Reputation: 71
I am generating the JSON data using the UI and that UI is used to take the input from user and generate the JSON file consisting of the input. Then we use JSON file data to filter out the records on the basis of two columns(country
and currency
).
json__data = {
"Year": 2019,
"EXCHANGE":
[
{
"total": 142250.0,
"COUNTRY":"JPN",
"CUR": "YEN"
},
{
"total": 210.88999999999996,
"COUNTRY": "US"
"CUR": "DOL"
},
{
"total": 1065600.0,
"COUNTRY": "UK"
"CUR": "POU"
}
]
}
Above is the json file sample. I have another file demo.csv
that has multiple columns like(Name
, Currency
, Contact_details
, Currency
etc.). I need only the records which are containing in the json file. For example- I need records from country (US
, UK
, JPN
) and currency(DOL
, POU
, YEN
). I need the logic to implement this condition.
import json
from pyspark.sql import SparkSession
class Test(object):
def __init__(self, json__data,a):
self.a = []
self.dict = json.loads(json__data)
for data in dict:
a.append(data['COUNTRY']) #a= [US, UK, JPN]

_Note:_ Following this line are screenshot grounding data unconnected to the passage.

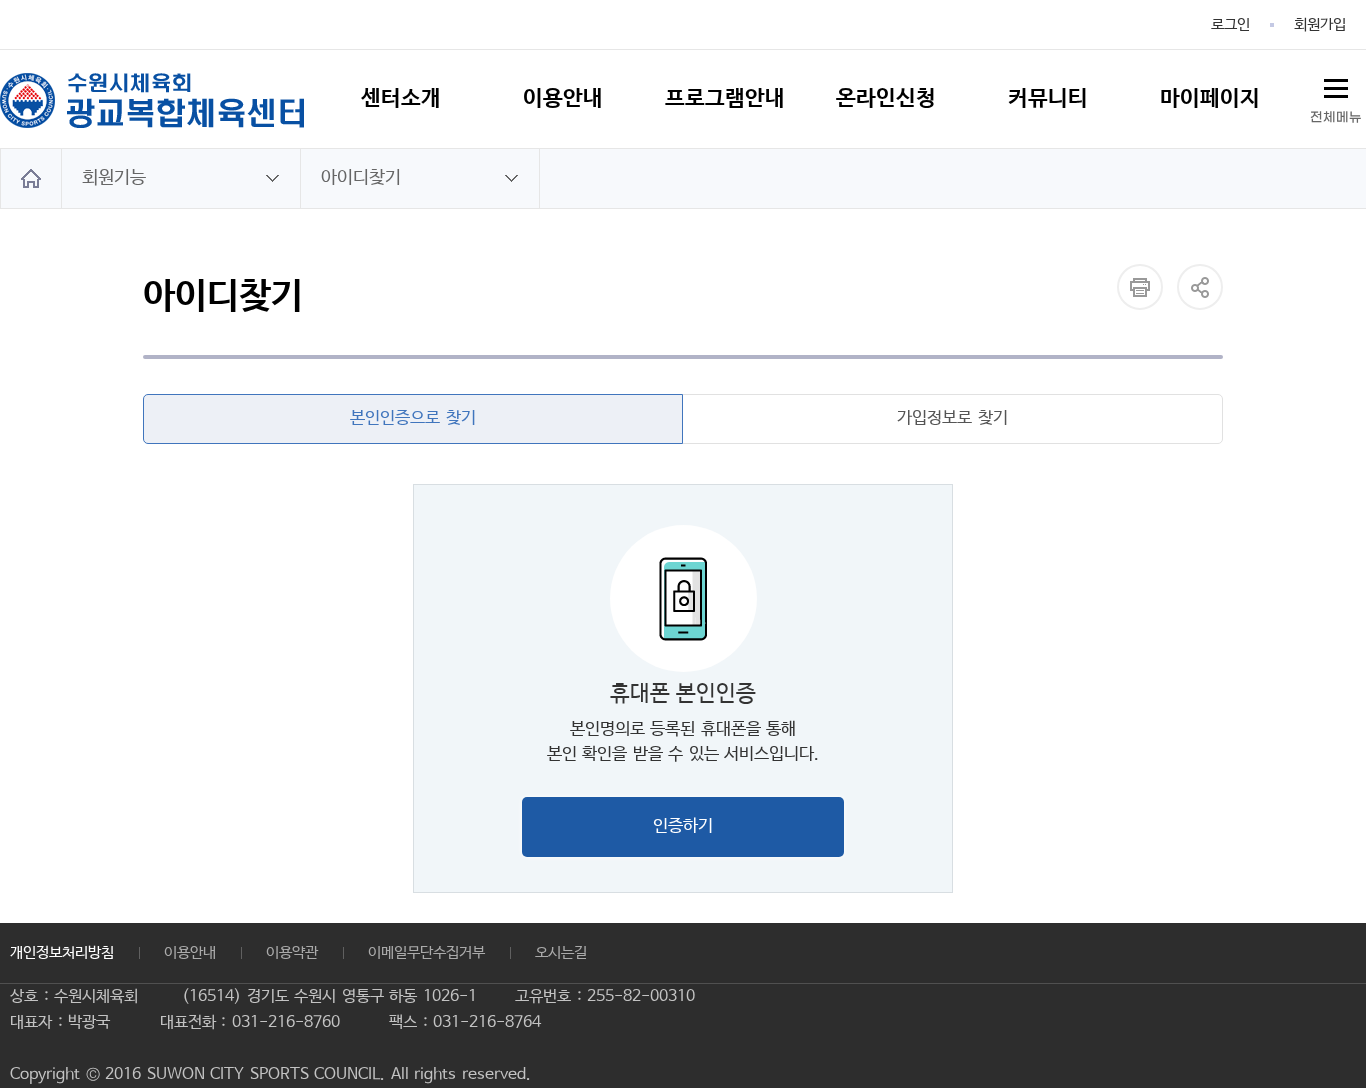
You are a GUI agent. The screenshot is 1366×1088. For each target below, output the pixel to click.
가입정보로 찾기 (952, 418)
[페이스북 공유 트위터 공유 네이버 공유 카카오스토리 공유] (1200, 287)
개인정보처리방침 (62, 952)
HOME (31, 178)
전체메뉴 (1336, 117)
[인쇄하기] (1140, 287)
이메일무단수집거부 (426, 952)
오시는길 (561, 952)
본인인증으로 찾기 (413, 418)
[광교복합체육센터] (152, 100)
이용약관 (292, 952)
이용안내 (190, 952)
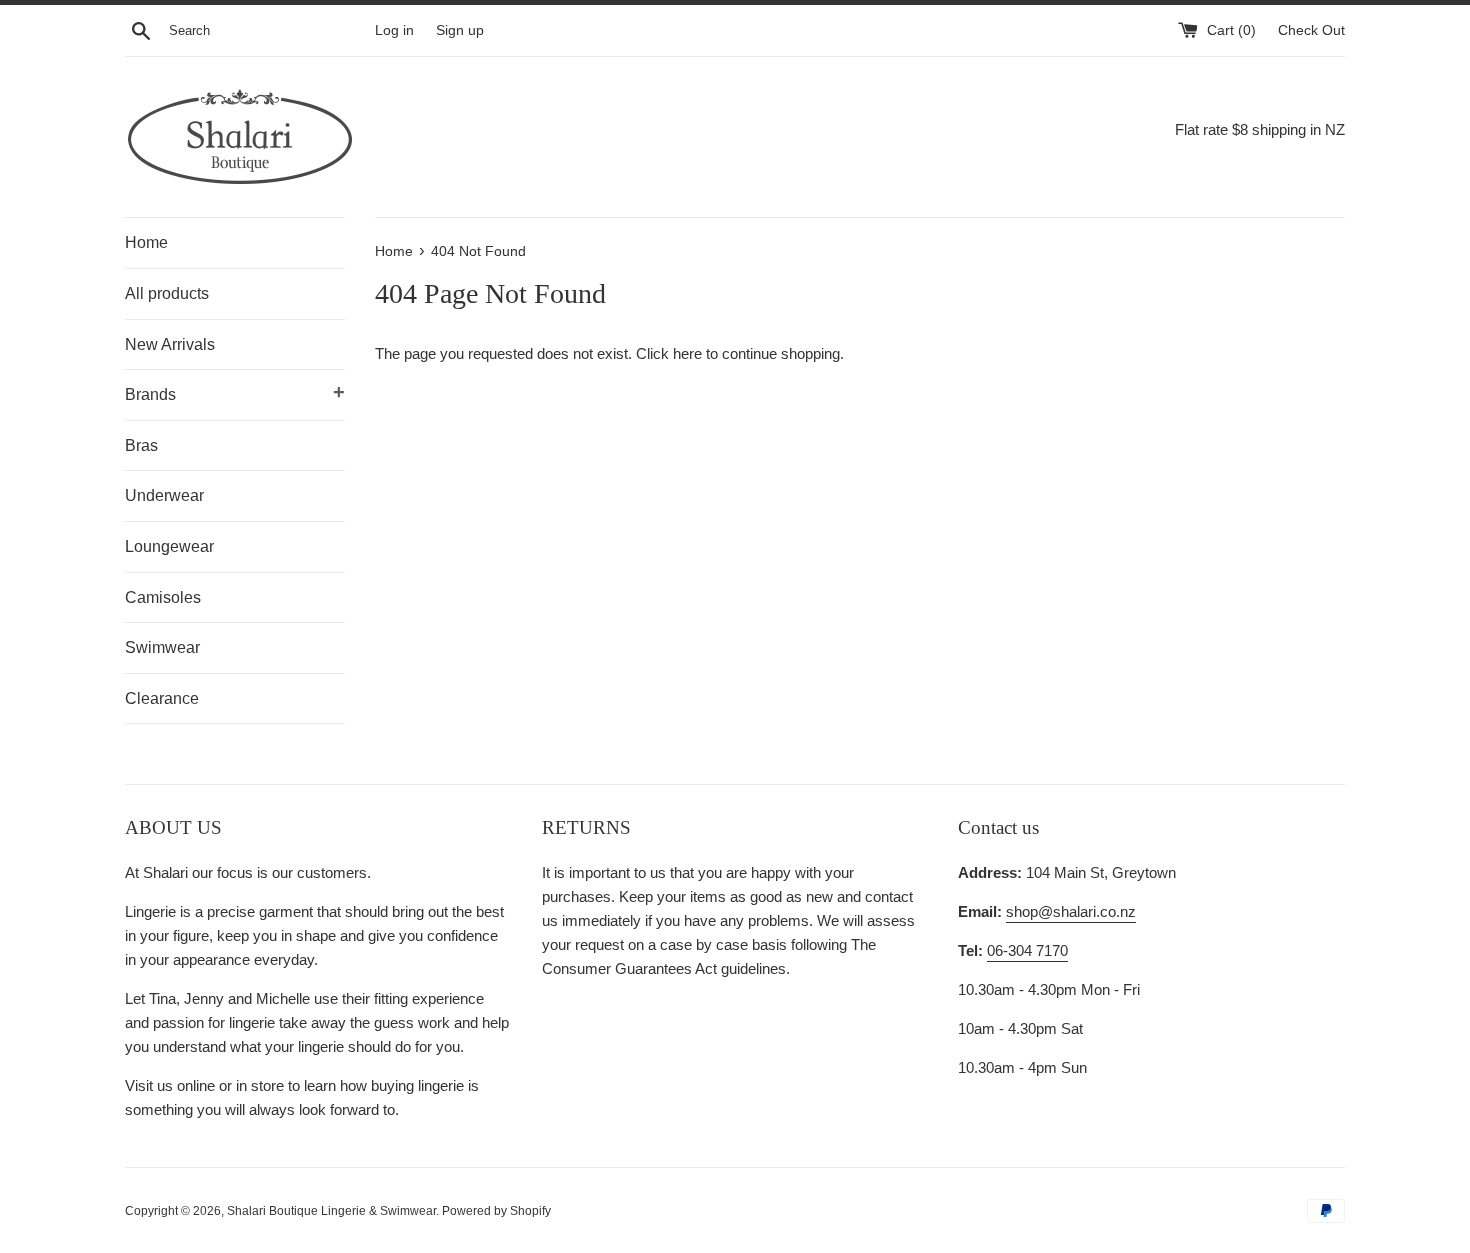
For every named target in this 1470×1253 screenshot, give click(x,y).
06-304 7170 (1027, 950)
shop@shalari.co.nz (1071, 911)
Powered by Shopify (496, 1211)
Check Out (1311, 30)
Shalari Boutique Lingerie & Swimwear (331, 1211)
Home (146, 242)
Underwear (164, 495)
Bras (141, 445)
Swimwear (162, 647)
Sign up (460, 30)
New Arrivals (170, 344)
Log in (394, 30)
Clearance (162, 698)
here (687, 353)
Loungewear (169, 546)
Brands (235, 392)
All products (167, 293)
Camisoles (163, 597)
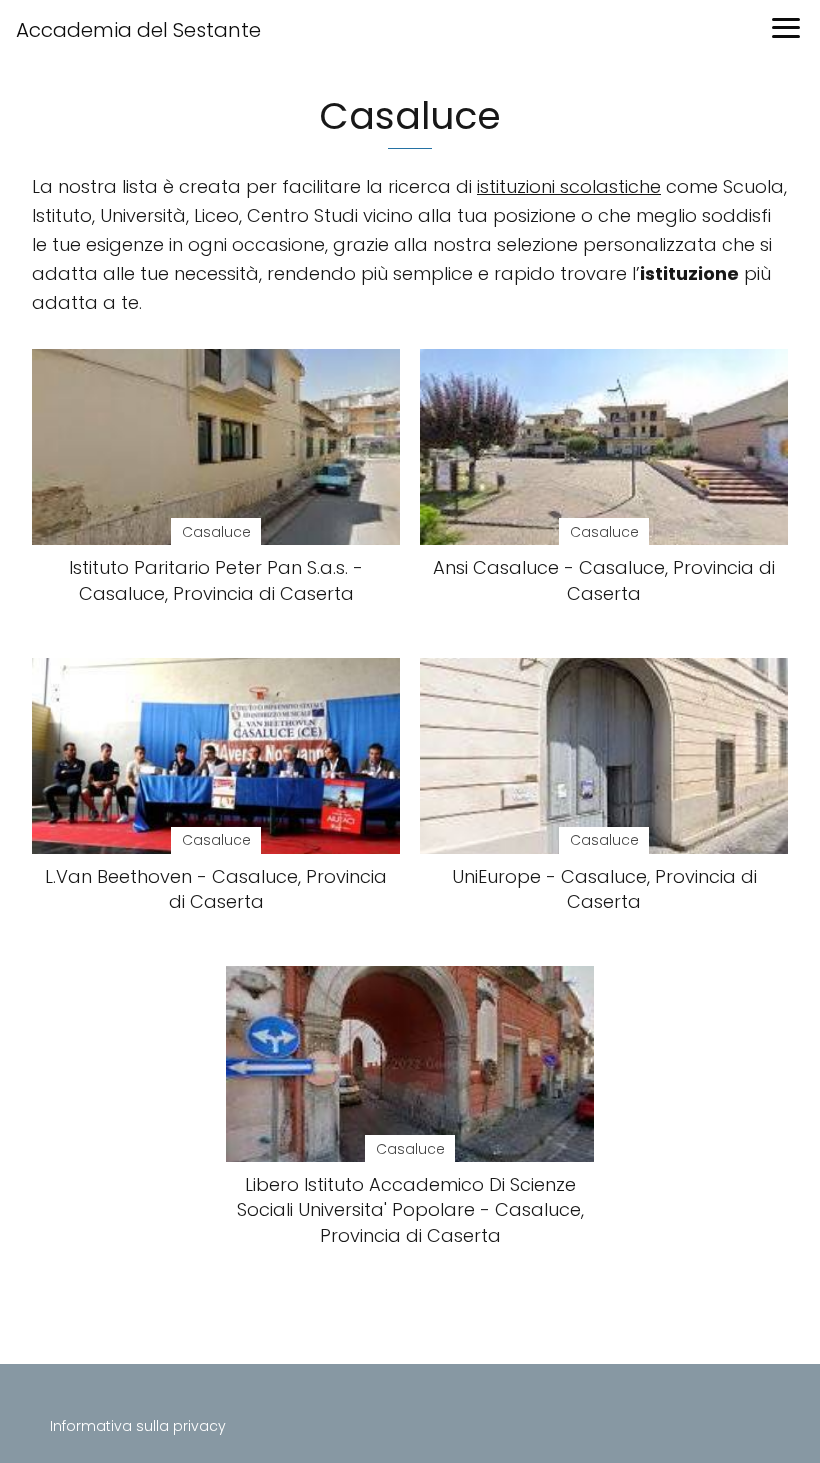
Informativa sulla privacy (138, 1426)
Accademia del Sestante (138, 30)
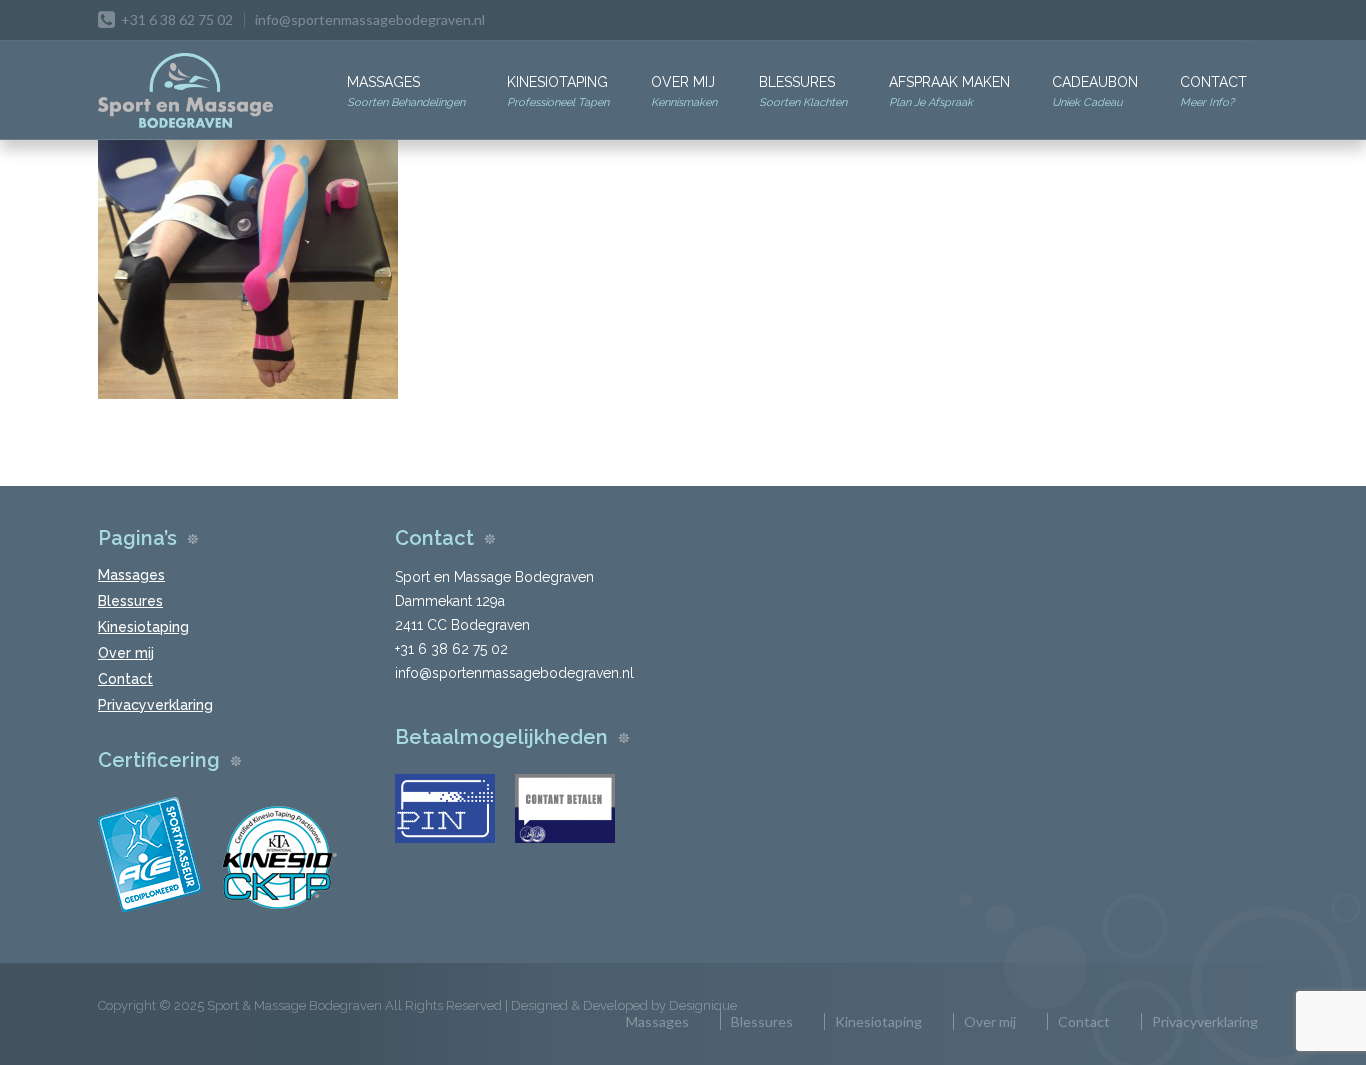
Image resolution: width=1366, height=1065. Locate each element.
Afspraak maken (949, 91)
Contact (1213, 91)
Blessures (803, 91)
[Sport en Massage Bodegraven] (186, 92)
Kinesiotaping (558, 91)
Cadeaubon (1095, 91)
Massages (406, 91)
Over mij (684, 91)
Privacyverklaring (155, 705)
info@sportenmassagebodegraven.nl (370, 19)
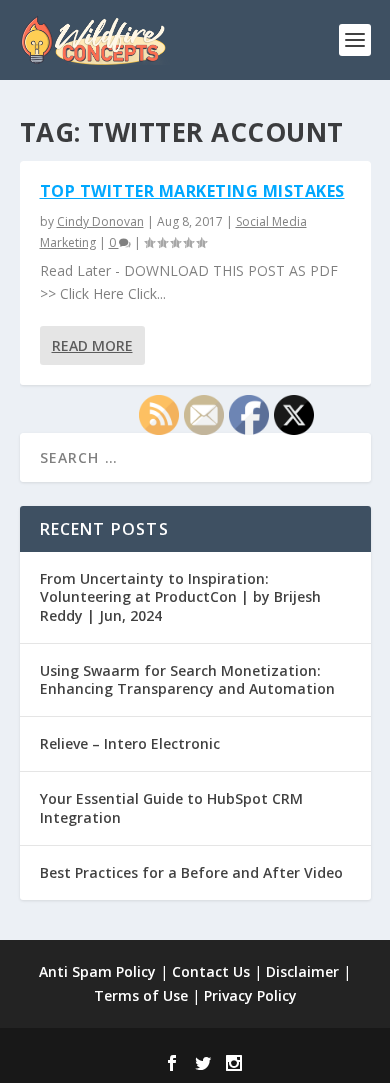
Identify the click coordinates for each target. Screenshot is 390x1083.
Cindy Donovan (100, 221)
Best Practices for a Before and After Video (191, 872)
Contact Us (211, 971)
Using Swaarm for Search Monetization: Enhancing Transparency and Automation (187, 679)
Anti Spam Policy (97, 971)
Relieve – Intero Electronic (130, 743)
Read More (92, 345)
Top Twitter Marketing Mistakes (192, 191)
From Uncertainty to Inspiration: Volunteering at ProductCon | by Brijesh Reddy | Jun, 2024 (180, 596)
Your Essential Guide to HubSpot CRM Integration (171, 807)
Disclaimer (302, 971)
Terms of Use (141, 995)
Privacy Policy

b.append(data['CUR']) #b= [DOL, POU, YEN]
def spark(self,a):
ss = SparkSession.builder.master("local[1]").appName("This is sample csv").getOrCreate()
df = ss.read.format("csv").load("C:\\Users\\demo.csv")
dt = spark.sql(SELECT * FROM df where col("COUNTRY") IN a and col("CURRENCY") IN b) # I need all records satisfying given filter conditions
ds = dt.show()
Upvotes: 0
Views: 591
Reputation: 32700
You can simply use filter
like this:
import pyspark.sql.functions as F
df1 = df.filter(F.col("COUNTRY").isin(a) & F.col("CURRENCY").isin(b))
Or you can read the json file using spark then join with the other dataframe from csv:
df_json = spark.read.json("path_to_json")
df_csv = spark.read.csv("path_to_csv")
result = df_csv.join(
df_json.select("COUNTRY", "CURRENCY"),
on=["COUNTRY", "CURRENCY"],
how="inner"
)
Upvotes: 1